Cosentino vs Gasparin: il fattore comunicazione
Se c’era un aspetto sotto il quale l’ex ad Lo Monaco non eccelleva era senz’altro quello della comunicazione e dei rapporti coi media. Ciò lo contraddistingueva dal presidente Pulvirenti, decisamente più mite e disponibile negli approcci con settore della carta stampata e delle televisioni. Nell’ultimo anno di gestione, in coincidenza dell’arrivo in società di Pablo Cosentino, lo stesso presidente pare aver cambiato atteggiamento, anche se non c’è dubbio che alla base di alcuni diverbi o dell’insofferenza mostrata nelle conferenze ci fossero le difficoltà e i risultati della squadra, oltre che la pressione dell’ambiente.
Se, quindi, sul presidente si può anche sorvolare, lo stesso non si può fare con Cosentino, dal momento che da quest’estate non si occupa più solo di mercato, ma è a tutti gli effetti un “plenipotenziario”. Ciò che va rimproverato all’argentino non è l’approccio con la stampa, sempre cordiale, ma le lacune e le tempistiche della comunicazione. Da questo punto di vista possiamo dire che Sergio Gasparin è stato un maestro. Nel suo anno di gestione non c’era un aspetto della vita societaria che non fosse corredato della sua presenza, da conferenze, da presentazioni, da dichiarazioni, sia che si trattasse di nuove maglie, sponsor o persino promozioni dei negozi ufficiali, sia che avesse a che fare con gli aspetti puramente tecnici (l’ex ad si soffermava spesso e volentieri coi giornalisti negli spogliatoi).
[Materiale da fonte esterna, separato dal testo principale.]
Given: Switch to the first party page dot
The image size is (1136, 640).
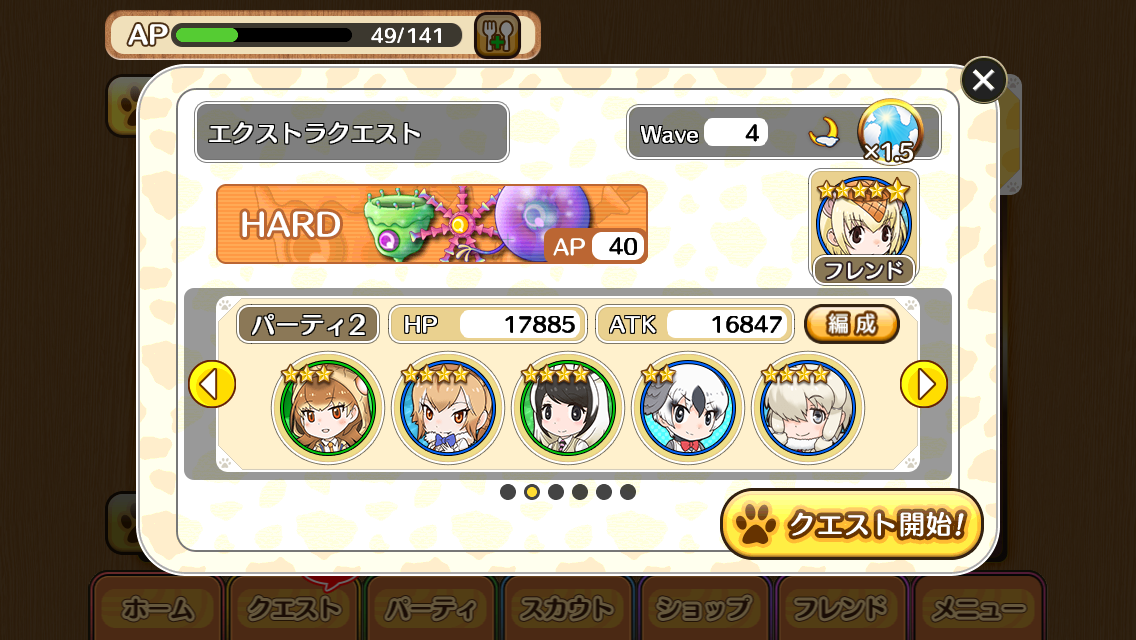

Da quando si è insediato Pablo Cosentino invece le lacune sono molte, evidenti, e intollerabili per la reputazione che una società come il Catania di Pulvirenti si è costruita nel tempo: alludiamo per esempio alle nuove maglie, non ancora presentate a un mese di distanza dall’esordio ufficiale in Coppa Italia col Südtirol, nonostante una maglia da trasferta nuova di zecca sia stata sfoggiata proprio nell’ultima partita contro il Perugia; alludiamo allo sponsor: la catena “Fortè”, apparsa sulle maglie etnee nell’ultimo match, è lo sponsor definitivo o si tratta di una soluzione intermedia? E dopo aver concluso importanti accordi con altrettanto importanti agenzie di marketing, come mai il Catania è rimasto senza sponsor principale durante le prime partite? Alludiamo, anche, alla comunicazione sulla composizione dell’organico e sui trasferimenti. Perché le cessioni di Barrientos e Maxi Lopez, per esempio, sono state ufficializzate circa un mese dopo l’annuncio di acquisto da parte di San Lorenzo e Chievo? Perché non è stato mai reso noto ufficialmente l’elenco dei convocati al ritiro di Torre del Grifo? Perché la famosa “lista dei 25” è stata ufficializzata soltanto prima del match con la Virtus Lanciano? Altre società, della stessa categoria, come il Trapani, non certo di maggior spessore, hanno comunicato il tutto, comprensivo di numeri di maglia, già a metà agosto.

Si tratta solo di spunti (tutti comunque basati su dati comprovati o fatti accaduti) ma ci auguriamo che la società ne faccia tesoro e ne tenga conto per proseguire il programma di rilancio già avviato, ma al momento in fase di sofferto stallo.